---------- Task inputs ----------
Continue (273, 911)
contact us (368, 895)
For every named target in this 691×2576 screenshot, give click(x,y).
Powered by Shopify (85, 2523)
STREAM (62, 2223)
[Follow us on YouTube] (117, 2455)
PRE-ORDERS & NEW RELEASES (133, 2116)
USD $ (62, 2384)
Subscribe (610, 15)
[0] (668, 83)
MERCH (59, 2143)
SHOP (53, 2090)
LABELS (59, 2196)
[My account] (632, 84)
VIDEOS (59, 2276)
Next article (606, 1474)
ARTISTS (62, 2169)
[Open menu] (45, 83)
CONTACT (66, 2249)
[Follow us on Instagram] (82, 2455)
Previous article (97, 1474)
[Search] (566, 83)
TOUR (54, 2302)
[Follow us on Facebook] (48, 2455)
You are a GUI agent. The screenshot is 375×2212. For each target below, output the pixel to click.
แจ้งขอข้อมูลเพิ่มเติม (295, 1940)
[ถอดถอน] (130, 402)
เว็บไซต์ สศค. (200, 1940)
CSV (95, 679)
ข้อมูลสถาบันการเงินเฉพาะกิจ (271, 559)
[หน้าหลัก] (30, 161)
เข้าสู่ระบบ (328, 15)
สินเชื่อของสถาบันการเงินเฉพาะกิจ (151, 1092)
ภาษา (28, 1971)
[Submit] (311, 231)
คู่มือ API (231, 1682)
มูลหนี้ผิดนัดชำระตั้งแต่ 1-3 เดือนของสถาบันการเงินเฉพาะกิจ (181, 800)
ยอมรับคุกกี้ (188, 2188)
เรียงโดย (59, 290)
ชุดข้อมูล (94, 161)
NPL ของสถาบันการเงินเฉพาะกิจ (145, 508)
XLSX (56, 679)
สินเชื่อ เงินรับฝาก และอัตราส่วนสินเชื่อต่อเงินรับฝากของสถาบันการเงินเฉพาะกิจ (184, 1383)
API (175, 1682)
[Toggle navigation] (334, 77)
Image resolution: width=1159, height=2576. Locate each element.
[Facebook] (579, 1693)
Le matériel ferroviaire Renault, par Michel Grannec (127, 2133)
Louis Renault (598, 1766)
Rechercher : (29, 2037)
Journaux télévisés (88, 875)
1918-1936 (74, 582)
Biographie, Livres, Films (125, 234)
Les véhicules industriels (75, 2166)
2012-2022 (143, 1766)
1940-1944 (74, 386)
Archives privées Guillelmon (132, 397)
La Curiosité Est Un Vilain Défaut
----------
[Task] Every record in the listing above should be reproduced exactly.

[Output for this task]
Continue (273, 911)
contact us (368, 895)
For every named target in this 691×2576 screenshot, give click(x,y).
Powered by Shopify (85, 2523)
STREAM (62, 2223)
[Follow us on YouTube] (117, 2455)
PRE-ORDERS & NEW RELEASES (133, 2116)
USD $ (62, 2384)
Subscribe (610, 15)
[0] (668, 83)
MERCH (59, 2143)
SHOP (53, 2090)
LABELS (59, 2196)
[My account] (632, 84)
VIDEOS (59, 2276)
Next article (606, 1474)
ARTISTS (62, 2169)
[Open menu] (45, 83)
CONTACT (66, 2249)
[Follow us on Instagram] (82, 2455)
Previous article (97, 1474)
[Search] (566, 83)
TOUR (54, 2302)
[Follow us on Facebook] (48, 2455)
You are a GUI agent. The screenshot is 375×2212. For each target below, output the pixel to click.
แจ้งขอข้อมูลเพิ่มเติม (295, 1940)
[ถอดถอน] (130, 402)
เว็บไซต์ สศค. (200, 1940)
CSV (95, 679)
ข้อมูลสถาบันการเงินเฉพาะกิจ (271, 559)
[หน้าหลัก] (30, 161)
เข้าสู่ระบบ (328, 15)
สินเชื่อของสถาบันการเงินเฉพาะกิจ (151, 1092)
ภาษา (28, 1971)
[Submit] (311, 231)
คู่มือ API (231, 1682)
มูลหนี้ผิดนัดชำระตั้งแต่ 1-3 เดือนของสถาบันการเงินเฉพาะกิจ (181, 800)
ยอมรับคุกกี้ (188, 2188)
เรียงโดย (59, 290)
ชุดข้อมูล (94, 161)
NPL ของสถาบันการเงินเฉพาะกิจ (145, 508)
XLSX (56, 679)
สินเชื่อ เงินรับฝาก และอัตราส่วนสินเชื่อต่อเงินรับฝากของสถาบันการเงินเฉพาะกิจ (184, 1383)
API (175, 1682)
[Toggle navigation] (334, 77)
Image resolution: width=1159, height=2576. Locate each element.
[Facebook] (579, 1693)
Le matériel ferroviaire Renault, par Michel Grannec (127, 2133)
Louis Renault (598, 1766)
Rechercher : (29, 2037)
Journaux télévisés (88, 875)
1918-1936 (74, 582)
Biographie, Livres, Films (125, 234)
Les véhicules industriels (75, 2166)
2012-2022 (143, 1766)
1940-1944 (74, 386)
Archives privées Guillelmon (132, 397)
La Curiosité Est Un Vilain Défaut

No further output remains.